**What you need to do**
The response must be the exact lines from the line holding "Task: Click the large ADD ALERT button" through the end of the entries, with no pictures and nothing else.
....
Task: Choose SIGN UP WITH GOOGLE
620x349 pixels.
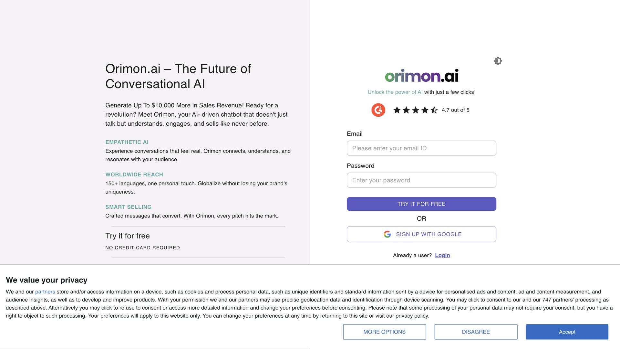Action: point(421,234)
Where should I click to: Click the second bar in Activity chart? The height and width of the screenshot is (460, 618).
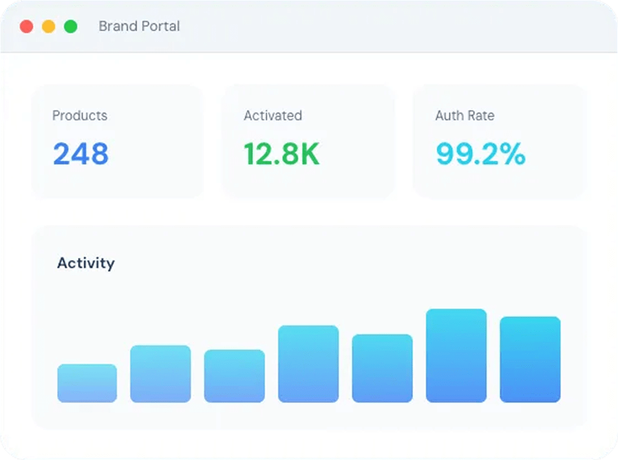coord(160,374)
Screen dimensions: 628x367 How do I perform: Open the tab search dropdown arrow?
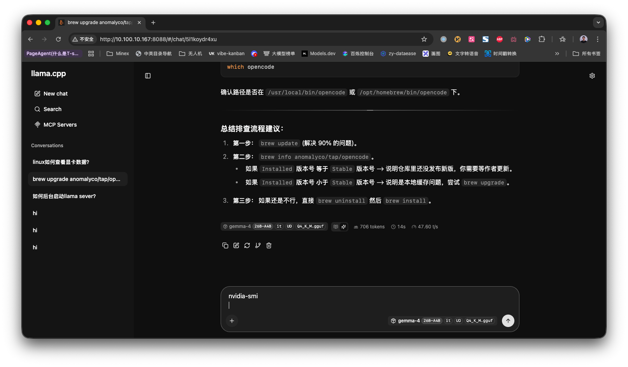point(598,23)
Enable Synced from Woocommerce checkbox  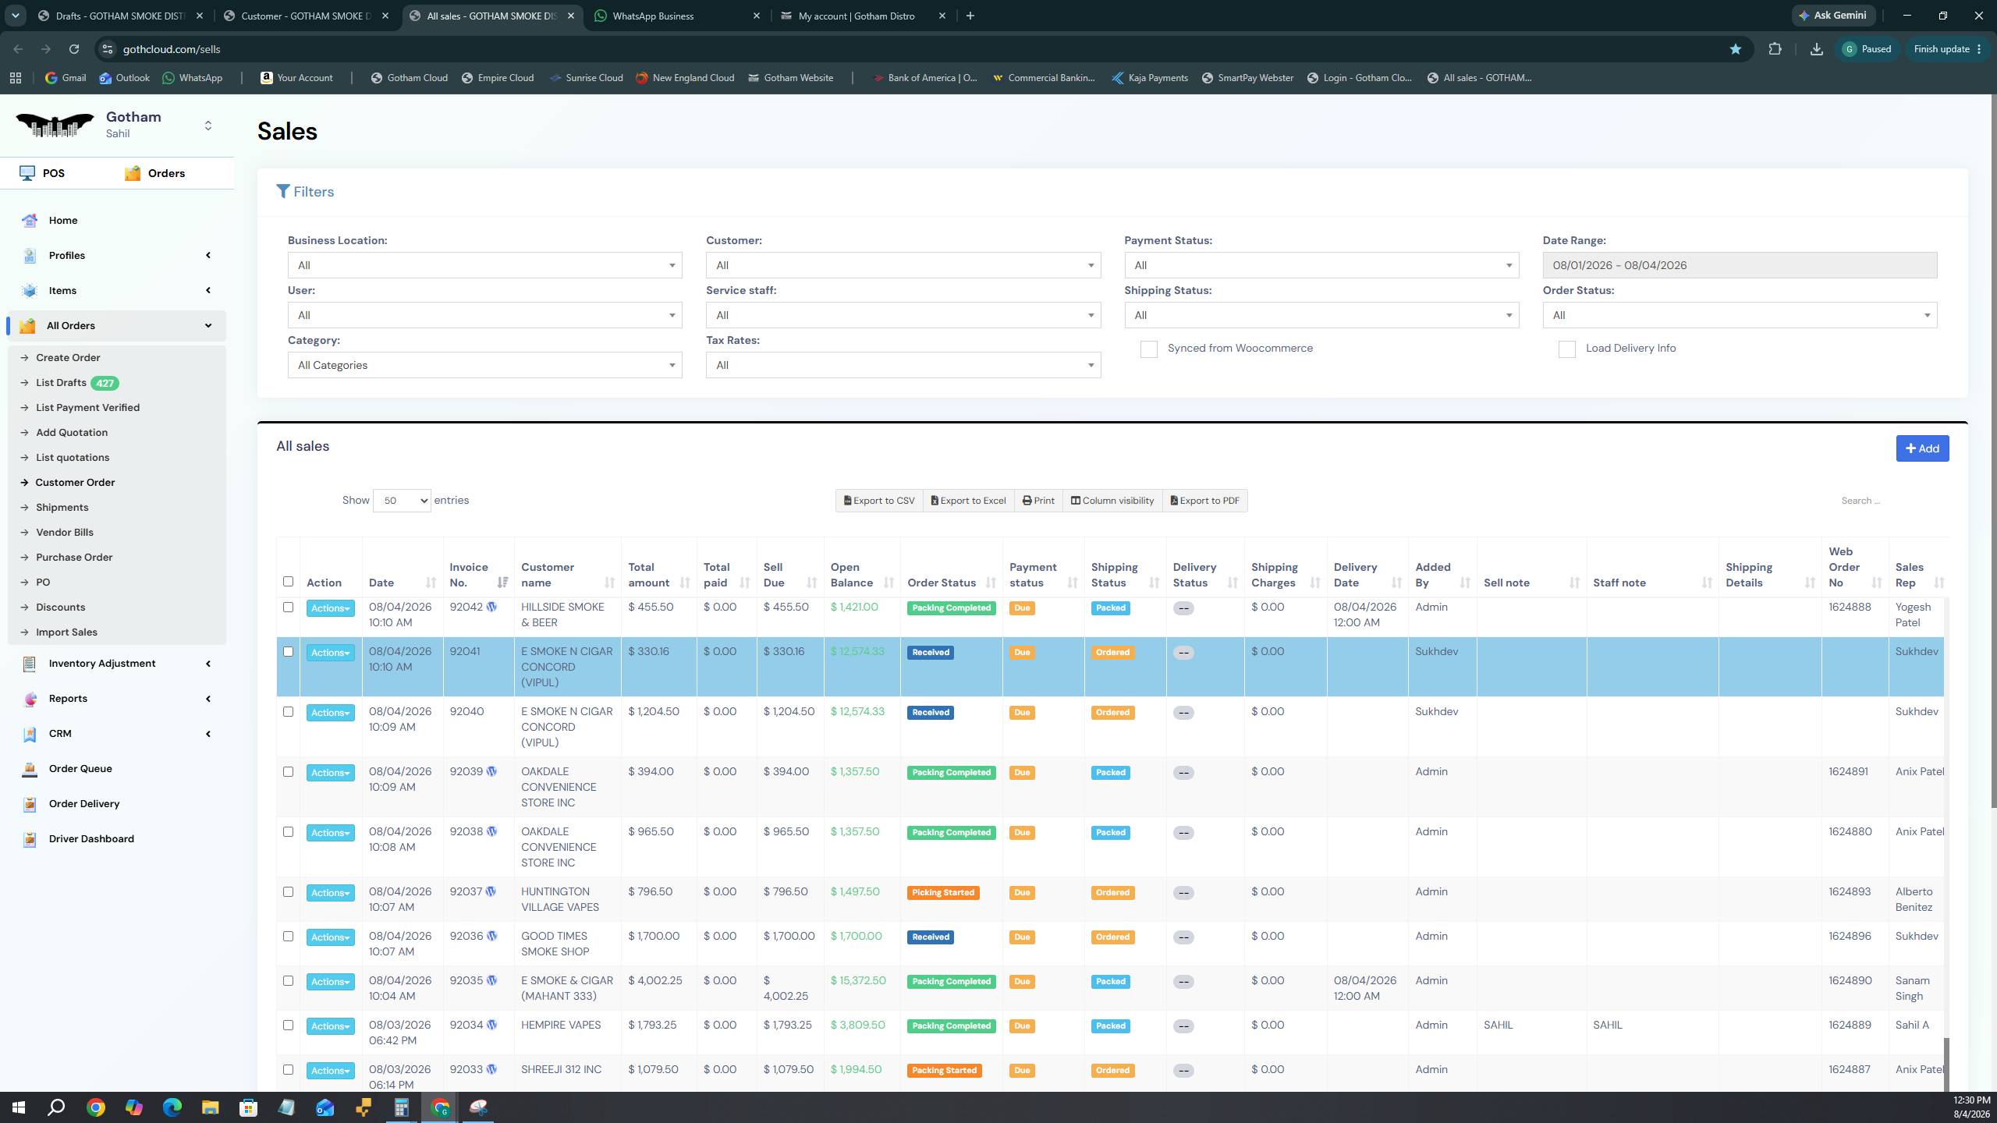[x=1149, y=349]
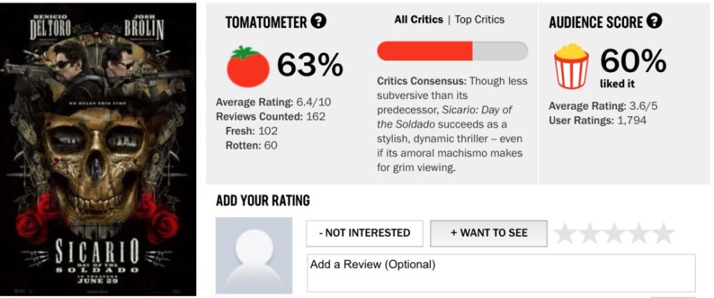This screenshot has width=714, height=298.
Task: Rate the movie one star
Action: pos(565,233)
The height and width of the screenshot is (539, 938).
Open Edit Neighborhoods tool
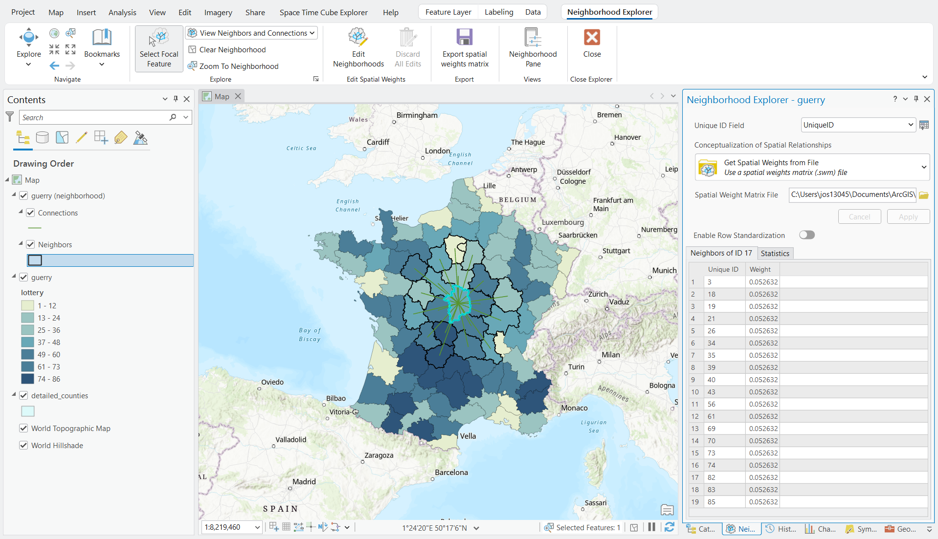pos(358,48)
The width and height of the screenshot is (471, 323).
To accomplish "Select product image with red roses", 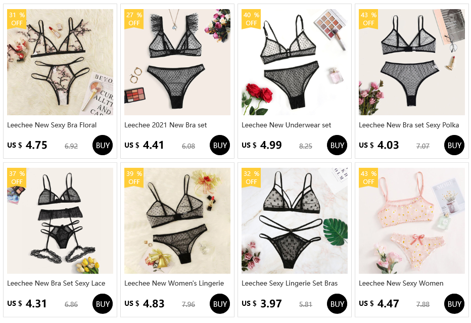I will coord(294,62).
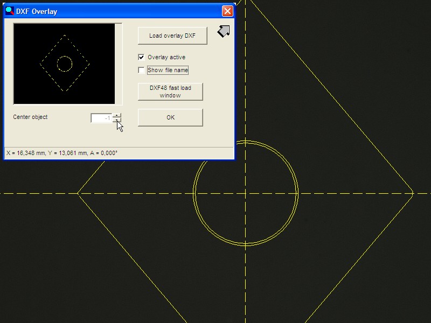This screenshot has height=323, width=431.
Task: Click the left vertex of the large diamond
Action: (x=79, y=193)
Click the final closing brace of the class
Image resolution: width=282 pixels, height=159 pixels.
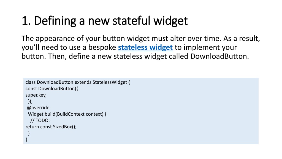coord(26,139)
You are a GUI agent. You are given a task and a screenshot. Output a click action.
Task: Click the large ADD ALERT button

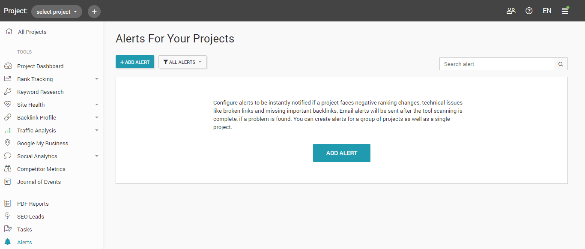pyautogui.click(x=342, y=153)
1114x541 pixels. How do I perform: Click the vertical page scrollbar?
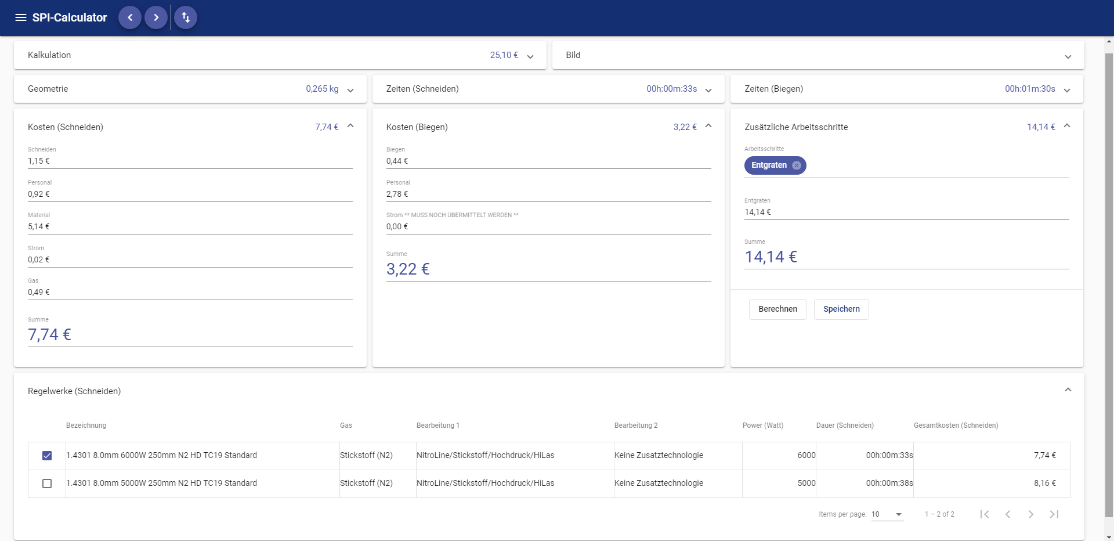[1109, 284]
....
**Output of the exercise**
Task: Click the large ADD ALERT button

pyautogui.click(x=342, y=153)
1114x541 pixels. How do I perform: Click the vertical page scrollbar?
[1109, 284]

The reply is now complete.